Monetta Large Cap Equity Fund                             0.25%

Monetta Balanced Fund                                     0.25%

Monetta Intermediate Fund                                 0.25%

Monetta Government Money Market Fund                      0.10%

Distribution-related expenses in excess of the overall limit on plan expenses
shown in foregoing table may be paid by the Funds' investment adviser or
distributor from their own resources, but shall be deemed to have been paid
pursuant to this Plan.

     (c)  Allocation of Expenses Among Funds.  All expenses incurred by the
Trust in connection with a Servicing Agreement and the implementation of this
Plan with respect to a particular Fund shall be borne entirely by the holders of
shares of that Fund.

     SECTION 2.  PAYMENTS BY THE FUNDS' INVESTMENT ADVISER OR DISTRIBUTOR.

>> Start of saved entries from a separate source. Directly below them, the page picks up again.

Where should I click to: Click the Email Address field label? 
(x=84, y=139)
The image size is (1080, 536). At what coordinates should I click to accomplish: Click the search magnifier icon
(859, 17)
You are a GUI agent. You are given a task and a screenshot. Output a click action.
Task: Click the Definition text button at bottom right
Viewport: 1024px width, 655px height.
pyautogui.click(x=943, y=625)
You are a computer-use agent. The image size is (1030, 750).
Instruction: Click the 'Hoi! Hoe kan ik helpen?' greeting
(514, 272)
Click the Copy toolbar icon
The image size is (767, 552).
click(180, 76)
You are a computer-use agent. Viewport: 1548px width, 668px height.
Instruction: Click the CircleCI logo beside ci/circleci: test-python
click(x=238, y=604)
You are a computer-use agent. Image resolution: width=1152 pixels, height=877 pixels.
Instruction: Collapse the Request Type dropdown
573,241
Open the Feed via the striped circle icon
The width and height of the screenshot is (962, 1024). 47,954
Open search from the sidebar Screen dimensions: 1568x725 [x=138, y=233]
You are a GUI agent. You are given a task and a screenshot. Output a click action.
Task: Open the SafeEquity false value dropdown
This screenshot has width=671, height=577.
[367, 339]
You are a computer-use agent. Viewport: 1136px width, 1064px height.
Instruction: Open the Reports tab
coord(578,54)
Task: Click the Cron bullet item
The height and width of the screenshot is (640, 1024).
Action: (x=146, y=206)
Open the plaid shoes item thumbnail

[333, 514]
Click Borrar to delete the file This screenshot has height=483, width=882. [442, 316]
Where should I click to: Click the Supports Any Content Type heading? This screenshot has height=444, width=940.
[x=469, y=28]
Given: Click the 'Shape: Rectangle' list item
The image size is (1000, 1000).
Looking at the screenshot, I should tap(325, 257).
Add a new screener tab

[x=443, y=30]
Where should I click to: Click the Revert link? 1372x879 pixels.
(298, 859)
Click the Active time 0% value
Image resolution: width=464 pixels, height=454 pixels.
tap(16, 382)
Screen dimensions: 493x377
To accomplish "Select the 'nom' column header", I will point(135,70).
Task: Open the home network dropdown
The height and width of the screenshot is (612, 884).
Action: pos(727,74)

     Pursuant to the Plan, the Funds' investment adviser or distributor (i) may
make payments in addition to the Service Fees to be paid by a Fund to Service
Organizations for providing the various services described in Servicing
Agreements and (ii) provide payments for sales, marketing and distribution
services and expenses, including the distribution of sales literature and
advertising provided by the distributor of Fund shares.  Payments made by the
Funds' investment adviser or distributor, respectively, shall be made from their
own resources, but shall be deemed to have been paid pursuant to the Plan.

     SECTION 3.  APPROVAL BY SHAREHOLDERS.

     The Plan will not take effect with respect to a Fund, and no amounts will
be payable in accordance with Section 1 of the Plan, until the Plan has been
approved by a vote of at least a majority of the outstanding voting securities
of the Fund.

     SECTION 4.  APPROVAL BY TRUSTEES.

     Neither the Plan nor any related agreements will take effect with respect
to a Fund until approved by a majority vote of both (a) the full Board of
Trustees of the Trust and (b) those Trustees who are not interested persons of
the Trust and who have no direct or indirect financial interest in the operation
of the Plan or in any agreements related to it (the "Independent Trustees"),
cast in person at a meeting called for the purpose of voting on the Plan and the
related agreements.

     SECTION 5.  CONTINUANCE OF THE PLAN.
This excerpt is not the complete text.